In The Shock Doctrine, a classic if overstated account of the rise of neoliberalism, Naomi Klein begins not with economics or politics but with discussion of Cameron’s MKULTRA experiments. She quotes Cameron’s belief that “(a) our continued sensory input, and (b) our memory” create a sense of self and so, for psychic driving, must be eliminated via electric shock and prolonged periods of sensory deprivation (43). While these secret attempts at brainwashing people in the dark failed at their stated goals, Klein argues they succeeded at another: developing methods of torture that would “shock” prisoners to a pliable state. Deriving confessions and suppressing dissenters with terror are distinct, of course, from “brainwashing” sleeper agents.
Cameron himself openly compared what he was doing to torturing prisoners (44), and the torture techniques CIA agents would use and teach to various far-right dictatorships resemble his depatterning experiments and some other MKULTRA studies. At least one since-declassified CIA handbook, Kubark Counterintelligence Interrogation (which you can read in its entirety online) that dates to shortly after the end of MKULTRA, describes several of the methods Cameron used to depattern patients and emphasizes regressing prisoners to a condition of such trauma and disorientation they will be unable to stop themselves from complying with the torturer’s demands. Klein quotes University of Wisconsin historian Alfred W. McCoy calling the Kubark sensory deprivation techniques as “the first real revolution in the cruel science of pain in more than three centuries” (quoted on 49).

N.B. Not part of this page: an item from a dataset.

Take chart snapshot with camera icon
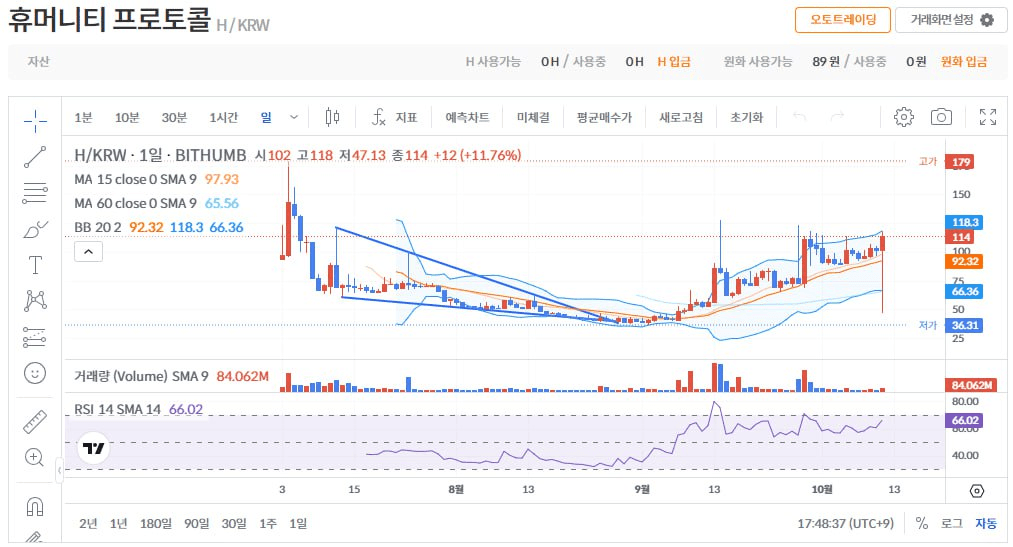 (941, 117)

Klein next considers the extreme free market hypotheses of the Chicago School of economics, particularly as Milton Friedman advocated them to world leaders. Originally fringe, these ideas would later justify the neoliberal project. To summarize hundreds of pages, Klein takes Chile, Argentina, South Africa, Poland, Russia, Iraq, and many other countries as case studies to argue that neoliberal policies were imposed on previously resistant societies via an analogous form of “shock treatment” that, in several cases, directly involved the use of torture featuring depatterning techniques. She claims other “shocks” have been exploited in “developed” countries to impose these same policies. This is the “shock doctrine” referred to in the title. “[T]he original disaster—the coup, the terrorist attack, the market meltdown, the war, the tsunami, the hurricane—puts the entire population into a state of collective shock. […] Like the terrorized prisoner[, …] shocked societies often give up things they would otherwise fiercely protect” (20).

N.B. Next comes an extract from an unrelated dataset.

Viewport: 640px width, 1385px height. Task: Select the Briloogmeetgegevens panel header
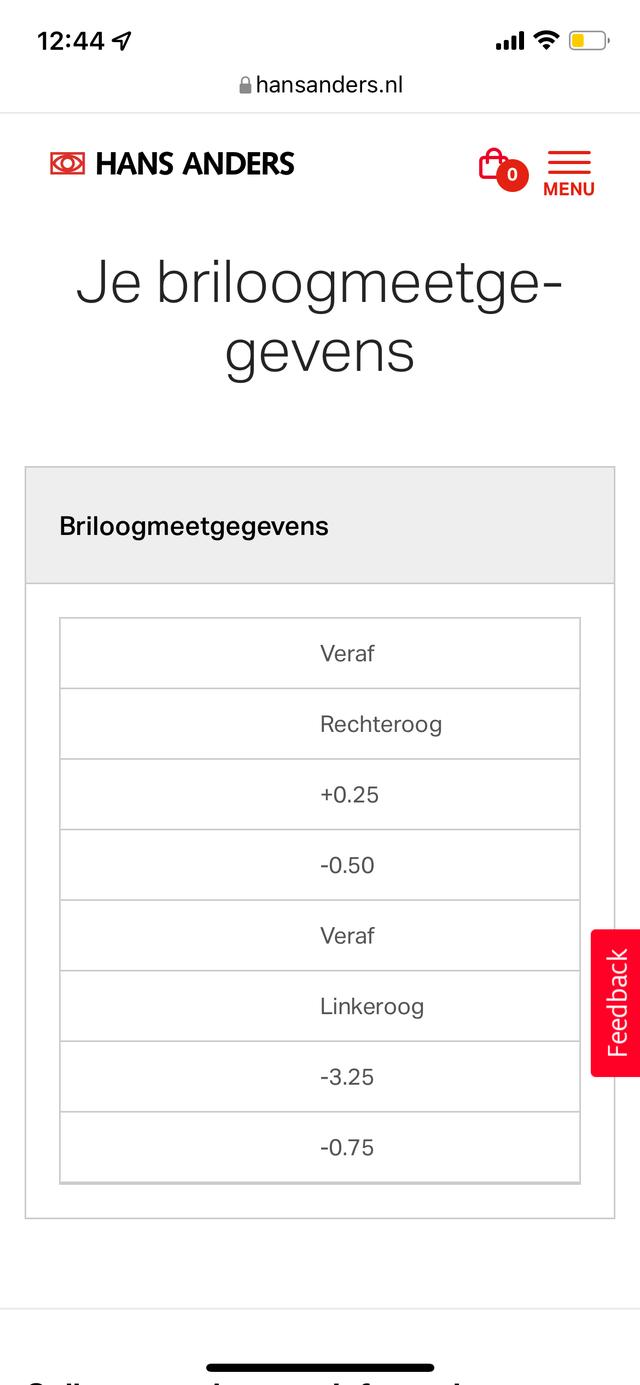(320, 526)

The first full neoliberal project was the work of Augusto Pinochet’s government, which took power in the 1973 coup that ended democracy in Chile. The Pinochet government is notorious for mass killings, torture, disappearing artists, and book burnings (the reason Pinochet remains popular among Nazis online). Klein describes Pinochet and his government’s extensive collaboration with businessmen, the CIA, and the “Chicago Boys,” economists eager to test Chicago School ideas, including Sergio de Castro. “The shock of the coup prepared the ground for economic shock therapy; the shock of the torture chamber terrorized anyone thinking of standing in the way of the economic shocks. Out of this live laboratory emerged the first Chicago School state” (87).

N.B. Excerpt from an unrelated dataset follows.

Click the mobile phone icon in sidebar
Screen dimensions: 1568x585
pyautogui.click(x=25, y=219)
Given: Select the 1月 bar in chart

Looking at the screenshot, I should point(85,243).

Klein emphasizes that the mass torture and murder, as well as a deliberate recession Milton Friedman advised Pinochet to start, are not incidental or unrelated to the upward transfer of wealth in Chile and the destruction of trade unions and leftist culture, to the emergence of what was branded “Chile’s Brave New World of Reaganomics” (164). The torture, executions, and impoverishment were how the neoliberal economic policies were accomplished.